El Síndrome de Tourette es un desorden neurológico hereditario que se caracteriza por múltiples movimientos involuntarios y
vocalizaciones incontroladas llamadas contracciones (tic) que van y vienen con los años. En algunos casos, dichos tic pueden
incluir frases o palabras inapropiadas.
Éste síndrome tomó su nombre gracias a su precursor, el neurólogo francés Dr. Georges Gilles de la Tourette, quien primero lo
describió en una anciana de la nobleza francesa de 86 años de edad que manifestaba los síntomas en 1885.

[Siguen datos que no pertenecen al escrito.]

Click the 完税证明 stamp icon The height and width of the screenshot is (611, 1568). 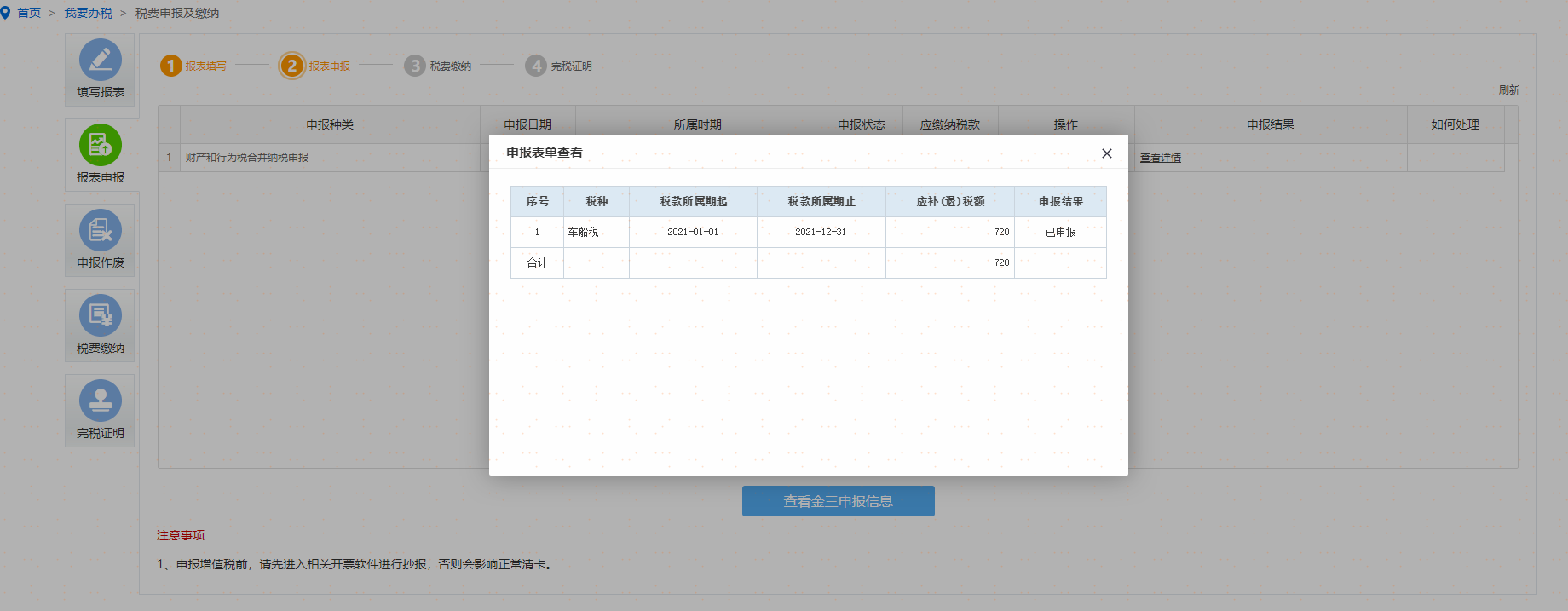tap(101, 401)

Los síntomas del Síndrome de Tourette generalmente se manifiestan antes de los 18 años y pueden afectar personas de cualquier
grupo étnico, aunque los hombres suelen verse afligidos 3 o 4 veces más que las mujeres. Se estima que 100.000 estadounidenses
sufren de Síndrome de Tourette, y que quizás tanto como 1 entre cada 200 personas muestran síntomas parciales de éste desorden,
como contracciones faciales múltiples crónicas o tic transitorios durante la infancia.
El curso natural del Síndrome de Tourette varía de paciente a paciente. Aunque los síntomas oscilan entre suaves hasta muy severos,
la mayoría de los casos se ubican en las categorías medias o moderadas.